Having to convince someone to stay and DB is long odds at best.
: (
I stay away from Newcomers for the most part. IF when they find their way to MLC Land... I figure they might have what it takes to make stick long enough for advice to seep in. I see Newcomers as a winnowing process.
And the advice, doesn't mix well. Like butane and an open flame at times.
Experience is a brutal teacher, but you learn. My God, do you learn. - C.S. Lewis
Life is usually all about how you handle Plan B. - Jack3Beans
Listen without defending; Speak without offending - FaithinAK
that is a good point. I don't know if his wife is MLC. I think he was saying he'd checked out other parts of the board but didn't see a true "fit" with his sitch.
I don't miss those times. God the pain. Blah.
....Understand, that I can't, not be what I am I'm not the milk, and Cheerios in your spoon ~ Avril Lavigne ~ ..."Nobody's Fool"...
And the advice, doesn't mix well. Like butane and an open flame at times.

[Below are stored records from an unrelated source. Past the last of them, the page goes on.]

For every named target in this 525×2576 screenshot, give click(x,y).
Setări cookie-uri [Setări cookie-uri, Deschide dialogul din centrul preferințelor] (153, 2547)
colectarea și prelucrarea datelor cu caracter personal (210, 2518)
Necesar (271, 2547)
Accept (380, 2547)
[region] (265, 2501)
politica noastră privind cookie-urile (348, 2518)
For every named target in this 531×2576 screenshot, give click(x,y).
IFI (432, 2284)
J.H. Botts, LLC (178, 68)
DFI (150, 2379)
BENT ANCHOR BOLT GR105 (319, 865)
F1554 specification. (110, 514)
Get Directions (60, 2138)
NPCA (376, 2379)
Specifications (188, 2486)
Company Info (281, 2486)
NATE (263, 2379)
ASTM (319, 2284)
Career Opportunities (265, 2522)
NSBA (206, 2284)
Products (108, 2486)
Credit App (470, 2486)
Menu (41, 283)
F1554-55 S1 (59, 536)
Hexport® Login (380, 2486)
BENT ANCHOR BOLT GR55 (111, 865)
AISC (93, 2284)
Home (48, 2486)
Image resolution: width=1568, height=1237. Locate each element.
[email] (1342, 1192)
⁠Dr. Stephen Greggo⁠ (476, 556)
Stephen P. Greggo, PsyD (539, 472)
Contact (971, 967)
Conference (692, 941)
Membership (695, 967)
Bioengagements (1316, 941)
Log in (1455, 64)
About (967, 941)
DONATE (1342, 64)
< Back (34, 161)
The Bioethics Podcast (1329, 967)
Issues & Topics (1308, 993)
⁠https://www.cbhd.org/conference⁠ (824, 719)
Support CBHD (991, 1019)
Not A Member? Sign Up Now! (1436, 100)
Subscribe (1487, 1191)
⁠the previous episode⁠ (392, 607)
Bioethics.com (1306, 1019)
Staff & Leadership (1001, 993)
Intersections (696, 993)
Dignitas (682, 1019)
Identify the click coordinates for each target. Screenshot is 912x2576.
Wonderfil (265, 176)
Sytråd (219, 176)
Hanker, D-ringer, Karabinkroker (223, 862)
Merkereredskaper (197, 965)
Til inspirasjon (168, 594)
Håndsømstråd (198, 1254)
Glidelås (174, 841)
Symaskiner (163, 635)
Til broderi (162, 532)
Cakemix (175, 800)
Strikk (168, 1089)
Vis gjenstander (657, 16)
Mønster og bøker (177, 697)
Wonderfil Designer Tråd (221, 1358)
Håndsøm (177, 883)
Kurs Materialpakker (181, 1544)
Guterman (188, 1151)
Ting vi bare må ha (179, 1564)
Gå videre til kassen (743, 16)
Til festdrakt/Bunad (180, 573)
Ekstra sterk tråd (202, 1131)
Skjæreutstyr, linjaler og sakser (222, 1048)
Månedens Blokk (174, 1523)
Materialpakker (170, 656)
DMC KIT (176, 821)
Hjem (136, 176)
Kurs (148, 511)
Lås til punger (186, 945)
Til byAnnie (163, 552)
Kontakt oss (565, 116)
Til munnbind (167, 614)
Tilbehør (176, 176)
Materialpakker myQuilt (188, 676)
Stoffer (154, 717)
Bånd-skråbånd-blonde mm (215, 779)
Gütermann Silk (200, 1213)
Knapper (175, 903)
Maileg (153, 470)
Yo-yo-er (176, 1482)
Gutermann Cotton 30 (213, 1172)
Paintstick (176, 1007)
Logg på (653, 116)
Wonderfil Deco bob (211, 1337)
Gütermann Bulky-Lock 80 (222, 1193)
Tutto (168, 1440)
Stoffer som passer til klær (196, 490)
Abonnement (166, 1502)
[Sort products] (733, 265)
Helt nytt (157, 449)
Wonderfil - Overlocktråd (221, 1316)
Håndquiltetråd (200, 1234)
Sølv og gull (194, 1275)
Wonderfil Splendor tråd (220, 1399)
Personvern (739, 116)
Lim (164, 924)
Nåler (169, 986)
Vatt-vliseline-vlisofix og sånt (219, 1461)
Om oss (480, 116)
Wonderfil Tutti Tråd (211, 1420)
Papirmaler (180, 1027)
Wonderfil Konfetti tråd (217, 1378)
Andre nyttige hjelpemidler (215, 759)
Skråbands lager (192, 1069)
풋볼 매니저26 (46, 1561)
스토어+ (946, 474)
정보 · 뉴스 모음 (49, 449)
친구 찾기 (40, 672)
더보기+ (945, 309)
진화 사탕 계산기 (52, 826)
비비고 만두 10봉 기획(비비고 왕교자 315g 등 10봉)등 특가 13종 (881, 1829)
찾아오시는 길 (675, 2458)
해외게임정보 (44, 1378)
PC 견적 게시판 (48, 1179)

I'm not so sure. Bear with me a moment and realize these are only my opinions:
I think the advice for both straight WAS and MLC'ers is similar:
-Establish boundaries, particularly when it comes to the OP. -GAL -Work on yourself. -Don't push. -No R talks. -No ILY's. -Etc.
I think the differences are (in most cases) that with a WAS the "issues" lie with the LBS, where in an MLC the "issues" lie with the MLC'er. I also think that the chances of reconcilation are greater with MLC if the LBS is willing to wait it out.
I also think that MLC requires much more patience than WAS.
But the advice being THAT different? Not so sure. And probably why I don't restrict myself to any one forum.
Comments?
Everybody hurts. It's part of life. Don't miss the good stuff.
-Establish boundaries, particularly when it comes to the OP.
I still feel and see boundaries with an MLC at the begining as a great way to fast track them out of the LBSers life. Come across as controling and everything the MLC wants to get away from.
Later? Yes...later.
All the rest. Agree 100% with.
Funny huh? I'm blunt, and I'm saying that Newcomers is a bit more confrontational...
To me it is.
With MLC seldom do good things come from speed.
Experience is a brutal teacher, but you learn. My God, do you learn. - C.S. Lewis
Life is usually all about how you handle Plan B. - Jack3Beans
Listen without defending; Speak without offending - FaithinAK
I don't really think it's just MLC that you can't speed through though. If you don't take the time to truly work on you and not just do it for show to please someone....you aren't really making changes or positive steps.....
* drops her pennies in the bucket
....Understand, that I can't, not be what I am I'm not the milk, and Cheerios in your spoon ~ Avril Lavigne ~ ..."Nobody's Fool"...
Jack...I disagree...you have to have boundaries...not so much for your MLC WAS but for yourself.
You need to keep yourself safe most of all
you need to have boundaries maybe not spelled out like "If you do this then I will do this" but more along the lines of ones for you...unspoken...in your noggin I will walk away if they speak to me in such a way I will not let them push me into an argument
you know boundaries are boundaries they don't always need to be laid out for people to find them
And I suspect that's why some posters seem to gloss over my advice and reply only to those who support their actions.
I hope no one glosses over your advice Drew.. You have helped me & many so much... At those rough times... I remember them being tuff, but thank God I don't remember the intensity of the pain.
Every one here will get it.. Whatever that IT is for them..
They will read the advice and put it to work for them. I never thought in a million years I would be divorced, and I never thought in another million years, I would be so good at being divorced....:-)
Have Faith .
Birds will fly, on their own, and at their own time.. The view they will see will be breath taking and they will know it was all worth it..This journey never ends...It is a gift that will be cultivated for the rest of your days....single, married, re married whatever....
Enjoy the ride.....http://lshs64.com/enjoytheride.html
Live Simply Love Generously Care Deeply Speak Kindly Leave the rest to God
And I agree with Newcomers being more confrontational, at least more than it used to be. There definitely seem to be more people in the "confront the affair head on" school of thought, then the "don't dignify it by even acknowingly it" strategy.
And to this day, I'm not sure if my ex was WAW or MLC, but you know what?
It is what it is.
Good discussion.
Everybody hurts. It's part of life. Don't miss the good stuff.